Décryptage Révoltes démocratiques en Biélorussie

Renaissance d’une nation

Le protestations contre le régime d’Alexandre Loukachenko ont vu une nation endormie se réveiller et manifester en masse son opposition au “dernier dictateur d'Europe”. Comment les pays européens devraient-ils réagir ? L’analyse de Wojciech Przybylski.

Publié le 2 septembre 2020 à 19:04

Les événements qui se déroulent en Biélorussie depuis quelques semaines ont été une surprise pour de nombreux observateurs. Une nation endormie s'est réveillée et s’oppose en masse au “dernier dictateur d'Europe” en manifestant pacifiquement.

Le régime, en revanche, a montré son pire visage, provoquant un parallèle légitime avec les cas de torture documentés – et largement condamnés – dans les prisons syriennes. Comment le reste de l'Europe devrait-il réagir ? La réponse doit prendre en compte les spécificités de la situation biélorusse, tout en étant élaborée et mise en œuvre rapidement. Car le moment charnière de bascule n'est peut-être qu'à une ou deux semaines. 

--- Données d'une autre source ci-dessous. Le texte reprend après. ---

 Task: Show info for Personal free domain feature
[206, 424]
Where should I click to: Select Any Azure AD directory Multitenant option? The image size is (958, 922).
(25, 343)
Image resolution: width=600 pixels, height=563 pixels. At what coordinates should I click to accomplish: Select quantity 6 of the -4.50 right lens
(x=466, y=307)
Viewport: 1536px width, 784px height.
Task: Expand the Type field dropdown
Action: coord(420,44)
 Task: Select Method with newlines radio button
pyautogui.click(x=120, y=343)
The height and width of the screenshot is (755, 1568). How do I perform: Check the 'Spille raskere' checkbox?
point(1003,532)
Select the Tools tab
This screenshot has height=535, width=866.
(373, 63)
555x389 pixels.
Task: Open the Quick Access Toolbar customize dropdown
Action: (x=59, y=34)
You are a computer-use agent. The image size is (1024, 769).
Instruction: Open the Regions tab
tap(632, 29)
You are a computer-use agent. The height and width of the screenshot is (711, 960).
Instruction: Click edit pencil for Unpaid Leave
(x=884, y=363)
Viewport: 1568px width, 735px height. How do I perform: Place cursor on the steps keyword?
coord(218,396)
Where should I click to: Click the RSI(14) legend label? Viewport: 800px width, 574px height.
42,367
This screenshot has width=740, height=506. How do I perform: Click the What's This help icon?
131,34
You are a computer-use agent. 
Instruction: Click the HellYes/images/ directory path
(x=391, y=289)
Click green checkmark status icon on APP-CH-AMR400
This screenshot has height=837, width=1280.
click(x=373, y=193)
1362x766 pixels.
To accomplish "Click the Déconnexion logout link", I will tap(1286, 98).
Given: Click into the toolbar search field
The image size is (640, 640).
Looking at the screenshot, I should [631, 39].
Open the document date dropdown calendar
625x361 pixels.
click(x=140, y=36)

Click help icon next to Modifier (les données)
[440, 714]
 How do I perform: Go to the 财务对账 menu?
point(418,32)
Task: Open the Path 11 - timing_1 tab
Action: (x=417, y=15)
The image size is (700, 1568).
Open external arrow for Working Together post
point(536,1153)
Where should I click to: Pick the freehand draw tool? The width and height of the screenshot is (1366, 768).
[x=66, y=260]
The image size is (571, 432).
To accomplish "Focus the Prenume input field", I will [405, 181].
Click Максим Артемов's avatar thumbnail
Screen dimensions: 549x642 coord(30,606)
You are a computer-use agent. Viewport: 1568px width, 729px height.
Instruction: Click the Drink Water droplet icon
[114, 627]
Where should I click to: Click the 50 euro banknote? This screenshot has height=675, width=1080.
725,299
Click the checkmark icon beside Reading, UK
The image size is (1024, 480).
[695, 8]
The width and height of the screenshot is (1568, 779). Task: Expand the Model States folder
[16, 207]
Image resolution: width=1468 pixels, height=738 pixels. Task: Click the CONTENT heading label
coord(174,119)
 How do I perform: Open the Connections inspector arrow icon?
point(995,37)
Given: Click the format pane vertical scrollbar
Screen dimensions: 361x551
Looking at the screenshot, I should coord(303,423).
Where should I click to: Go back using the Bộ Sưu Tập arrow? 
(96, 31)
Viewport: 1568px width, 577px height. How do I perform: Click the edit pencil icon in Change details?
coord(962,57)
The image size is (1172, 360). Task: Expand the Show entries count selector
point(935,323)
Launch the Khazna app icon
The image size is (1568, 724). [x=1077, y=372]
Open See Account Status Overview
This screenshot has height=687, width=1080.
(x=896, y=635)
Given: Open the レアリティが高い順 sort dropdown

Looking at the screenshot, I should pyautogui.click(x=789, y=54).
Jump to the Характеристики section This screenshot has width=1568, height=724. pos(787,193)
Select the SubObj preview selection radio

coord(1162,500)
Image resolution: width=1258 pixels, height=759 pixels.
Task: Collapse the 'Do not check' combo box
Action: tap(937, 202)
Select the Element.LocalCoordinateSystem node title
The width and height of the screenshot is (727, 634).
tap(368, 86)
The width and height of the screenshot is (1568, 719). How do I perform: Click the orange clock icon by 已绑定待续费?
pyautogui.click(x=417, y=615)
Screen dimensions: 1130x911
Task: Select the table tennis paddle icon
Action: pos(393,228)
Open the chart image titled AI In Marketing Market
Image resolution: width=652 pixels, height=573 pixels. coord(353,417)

Les mesures prises par M. Loukachenko et son administration ne sont pas si nouvelles. Assassinats présumés d’opposants politiques au début de son règne, référendums falsifiés pour prolonger ce dernier, et méthodes criminelles d’exercice du contrôle social incluant des condamnations à mort cruelles, n’étaient un secret pour personne. L’Ouest a pourtant fait semblant de ne pas voir, sans pour autant avoir de partenaire social clairement identifié du côté biélorusse – la société elle-même étant en état de léthargie.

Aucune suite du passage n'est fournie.